Here's where things get tricky: for a while I've actually been trying to get to New Zealand. I have gone through the New Zealand Qualifications Assessment and came out with a Bachelor of Arts and Bachelor of Teaching at level 7. Using this, I acquired a provisional teaching certification in New Zealand. Unfortunately, secondary teachers were taken off the skills shortage list recently and I do not believe it will be possible for me to enter NZ at this time. 

Now I would like to go to Australia. Specifically I am looking at Victoria and other regions in the SE. Thanks to my NZ certification I should be able to transfer and register in Victoria under Mutual Recognition.
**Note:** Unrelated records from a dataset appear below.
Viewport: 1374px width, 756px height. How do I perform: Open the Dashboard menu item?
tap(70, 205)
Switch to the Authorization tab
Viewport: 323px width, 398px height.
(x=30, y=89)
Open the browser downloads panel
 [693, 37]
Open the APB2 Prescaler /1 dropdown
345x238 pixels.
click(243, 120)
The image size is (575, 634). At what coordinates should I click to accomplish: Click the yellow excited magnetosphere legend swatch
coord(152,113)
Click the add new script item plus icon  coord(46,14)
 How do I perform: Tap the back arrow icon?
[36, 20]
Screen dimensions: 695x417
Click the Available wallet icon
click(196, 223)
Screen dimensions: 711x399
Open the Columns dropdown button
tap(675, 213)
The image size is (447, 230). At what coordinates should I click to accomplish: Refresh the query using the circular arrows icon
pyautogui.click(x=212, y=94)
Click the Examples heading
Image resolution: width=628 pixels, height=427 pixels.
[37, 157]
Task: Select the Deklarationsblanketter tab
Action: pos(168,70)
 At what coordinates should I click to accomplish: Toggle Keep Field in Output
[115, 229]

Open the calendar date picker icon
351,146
What I don't know is whether or not I actually SHOULD. Will the fact that I haven't actually taught in New Zealand be considered if I look for a job with this kind of teacher registration? Should I go the route of "foreign trained teacher" instead? Or is registration registration, no matter the process?
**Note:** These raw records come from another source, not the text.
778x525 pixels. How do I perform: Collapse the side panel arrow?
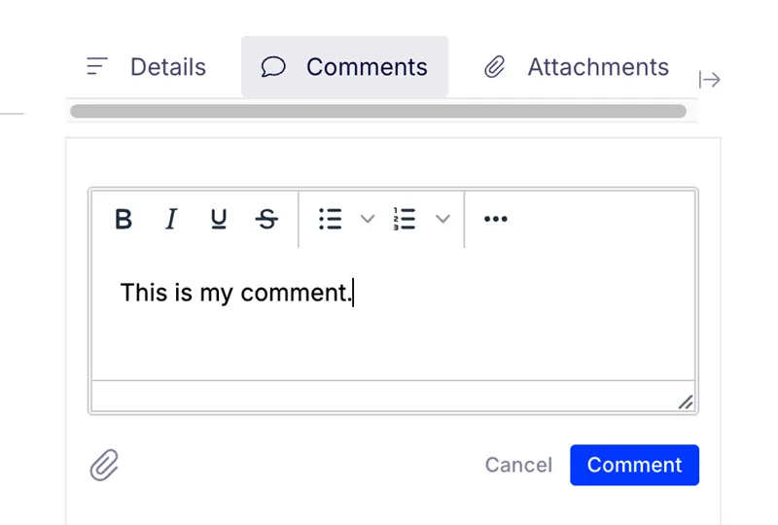[x=710, y=80]
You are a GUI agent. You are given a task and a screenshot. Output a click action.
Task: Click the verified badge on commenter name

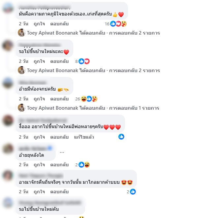click(50, 148)
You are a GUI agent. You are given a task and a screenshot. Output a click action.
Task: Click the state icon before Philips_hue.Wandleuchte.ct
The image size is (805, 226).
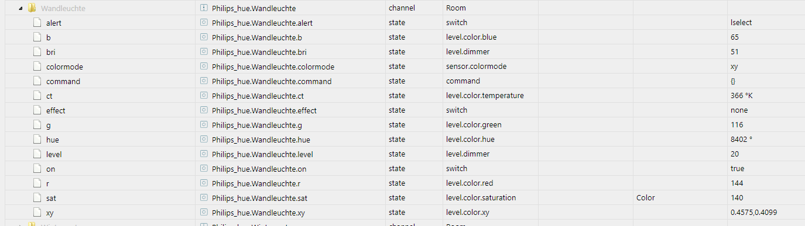(x=204, y=96)
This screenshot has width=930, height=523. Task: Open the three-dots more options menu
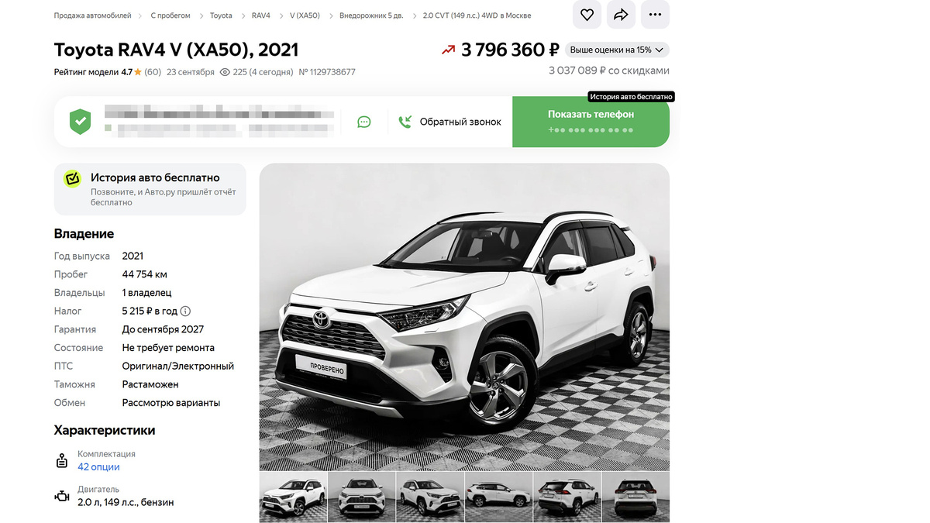[x=655, y=15]
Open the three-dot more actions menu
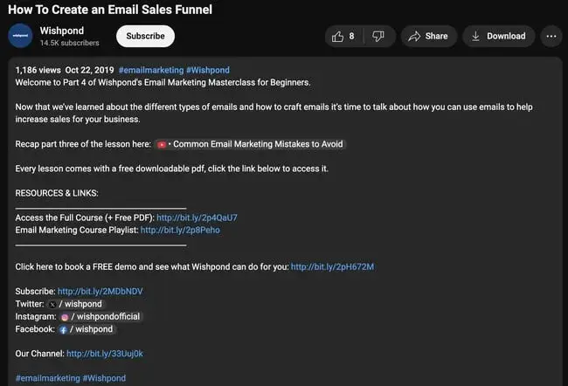This screenshot has width=568, height=386. 551,36
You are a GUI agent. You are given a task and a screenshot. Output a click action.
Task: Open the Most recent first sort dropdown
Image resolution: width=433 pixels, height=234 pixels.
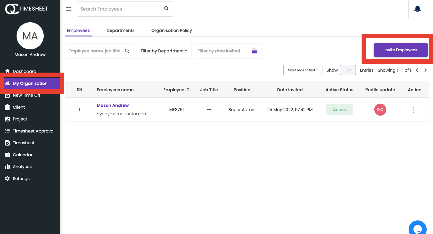[x=303, y=70]
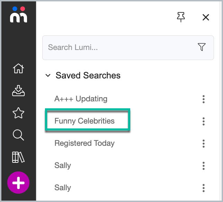Select the Registered Today saved search
The image size is (223, 202).
click(84, 143)
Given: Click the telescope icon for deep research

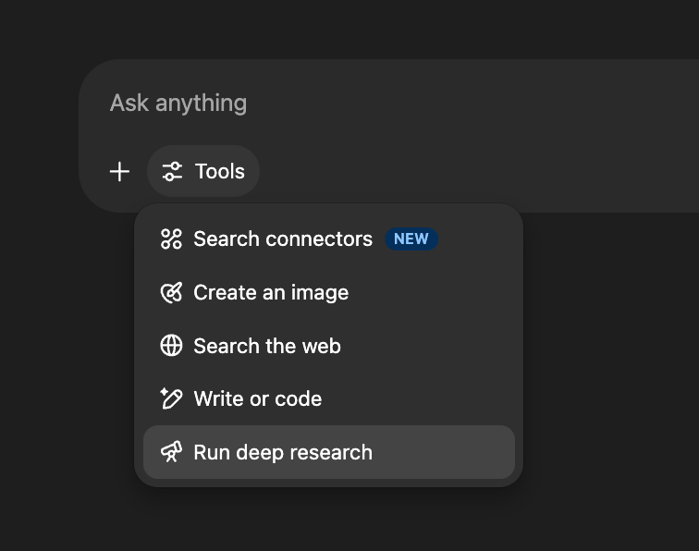Looking at the screenshot, I should [x=171, y=452].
Moreover, do I even have a chance in Australia right now? I'm being offered a position in Cambridge, UK right now but I would much rather go to Australia if there will be opportunities waiting for me.

I'm good at my job and I love to teach but I'm very unsure of what I'm doing at this point. In New Zealand I applied to nearly 100 different teaching positions without so much as an interview to show for it, but I'm chopping that up mostly to being out of the country and not being on the skills shortage list anymore.
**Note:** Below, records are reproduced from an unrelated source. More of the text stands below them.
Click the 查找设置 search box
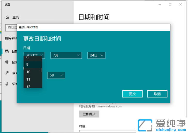This screenshot has width=188, height=133. 11,28
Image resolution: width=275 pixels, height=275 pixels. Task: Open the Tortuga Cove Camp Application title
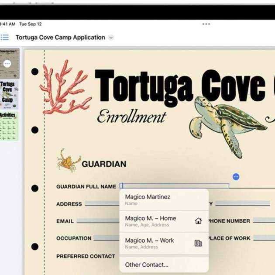point(60,38)
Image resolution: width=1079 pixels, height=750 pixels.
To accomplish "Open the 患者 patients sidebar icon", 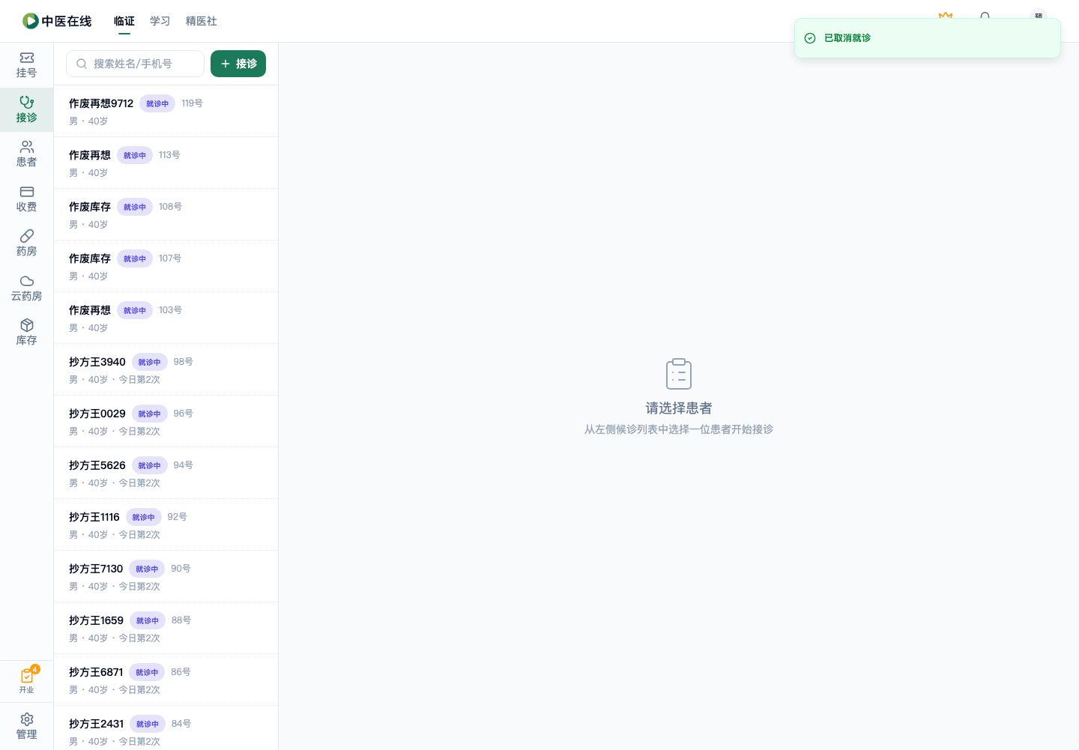I will click(x=26, y=154).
I WILL be moving out of the U.S. by July. My choice of destination is determined by my opportunities: will I have any in Australia?

If anyone could help me I'd be very appreciative. Additionally, if it's possible for someone to take a look at my CV and give me pointers or their opinion of my chances I would be even more appreciative.

My thanks!


----------



## jb12 (Jan 27, 2012)

Hi Varulfr,

In reading your email, it sounds like there wasn't a lot of teaching positions available and for it to be removed from NZ's short list.

It's hard to predict what your chances are in Australia. After you get all the registration or requirements figured out, do you qualify for any of the Australian visas? Like in most occupations, we can send out our resumes and probably not hear anything back especially for overseas applicants. I think only if you have the skills/education/work experience that they are looking for in the current job posting, HR rep might try contacting you for an interview. You can be proactive in contacting the company or organization that is posting the job with the HR rep information sometimes posted. But if they find out you currently don't have a visa to authorize you to work in Australia, that HR rep might not be so helpful. I did it once asking this one HR rep a question and she didn't seem very nice saying we are not sponsoring applicants. When I responded that I already had a PR visa, her tone in the email changed. 

You only have about 3-4 months before you start your new job in UK. Have you even attempted to apply to any job postings in Australia to see if you will get any potential interviews? The fastest way for you to get to Australia for a teaching position is to get sponsored. If not, you can apply for a skilled visa if you meet the requirements. Unfortunately, there is a major change happening with the skilled migration in Australia that is called SkillSet starting this July 2012. Check out more information about the different visas in immi.gov.au From what others have posted on this forum, it will similarly follow how NZ has it set up for applying for Expressions of Interests. An applicant can apply for a visa only if they are invited.

I found this article from someone that wrote about their perspective in teaching in Australia titled "Australia: My life as a teacher down under". The comments below sound like questions that you are asking about. It can be a perspective of what others have already experienced trying to find teaching jobs in Australia. There are also weblinks provided that might be useful in regards to teaching and schools.
Australia: My life as a teacher down under - Career - TES

I think at this time, you need to follow what opportunity you are being provided which is the UK job. It is a very difficult decision to decide to not take it and pursue something that you are unsure of. Unless you are financially stable to decline the UK offer and wait and see what happens to getting a job in Australia?


----------